Huber is the author of twenty books, most of them published by “Keep It Simple,” an independent press she and her sangha founded back in the ’80’s.  Perhaps her most pervasive theme is contained in title of one of her most popular books:  There Is Nothing Wrong With You:  Going Beyond Self-Hate.  In the introduction, she writes:

Every spiritual path tells us that what we are seeking is inside us.  Society, the world, others, conditioning, teaches us as children to stop looking to ourselves in order to know what is so for us, and to begin to look to others in order to know what is right.  We first learn to look to parents, then teachers, then friends, lovers, husband or wife, children, Jesus or the Buddha or God – all “out there.”  The love, the acceptance, the approval is out there (emphasis added).

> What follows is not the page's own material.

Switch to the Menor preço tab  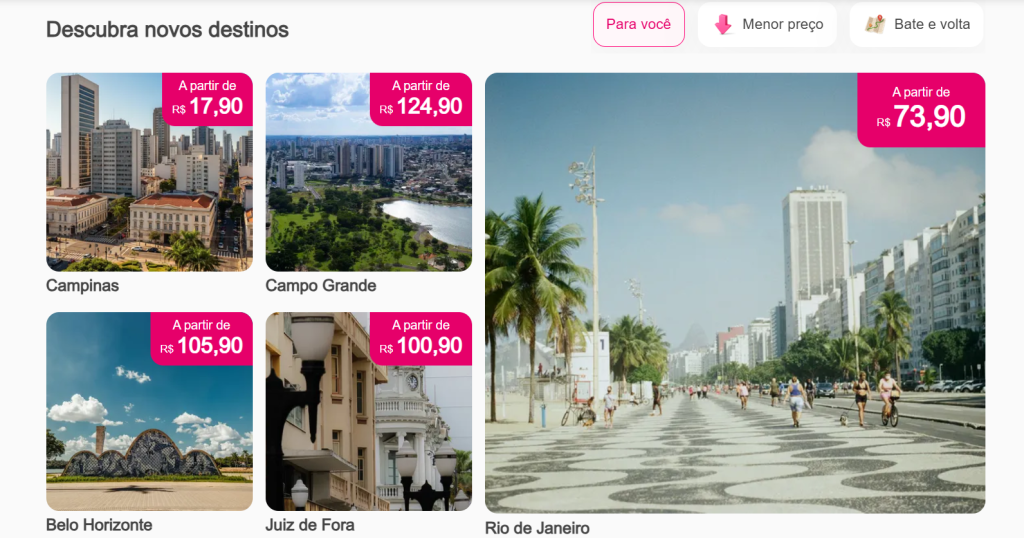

Huber sometimes uses the model of “sub-personalities,” to illustrate the origin of the self-hating voices.  Simplistically, sub-personalities are a series of “mini-me’s” living inside my psyche, with the power to take possession of my awareness from time to time.  Some of them hate me.  Some of them do nothing but whisper poisonous thoughts, and of these, Huber says:

You can listen to the voices that say there is something wrong with you.  It’s actually very helpful to be aware of them.  Just don’t believe them.  Most of what we have been taught to believe we had to be taught to believe because it isn’t true.  This is why children have to be conditioned so heavily!  We would never have reached these conclusions on our own!

I sat in a one day retreat with Cheri Huber in the summer of 2005, and got a sense of her deep commitment to this particular work.  It was clear from her comments that she had come from a starting place of crippling inferiority and lack of self worth.  She now seems like a joyous person, and one who believes her process is open to everyone, and judging by the numbers of people who threw themselves into the work that day, quite a few others have found it true for them.

As you learn to sit down, sit still and pay attention, you begin to glimpse that which sees through the illusion, beyond the voices of society’s conditioning, back to the original being.  And slowly that perceiving becomes more real than all you’ve been taught to believe…you begin to see with a much broader view…you begin to be the love, acceptance, and compassion you have always sought – Cheri Huber.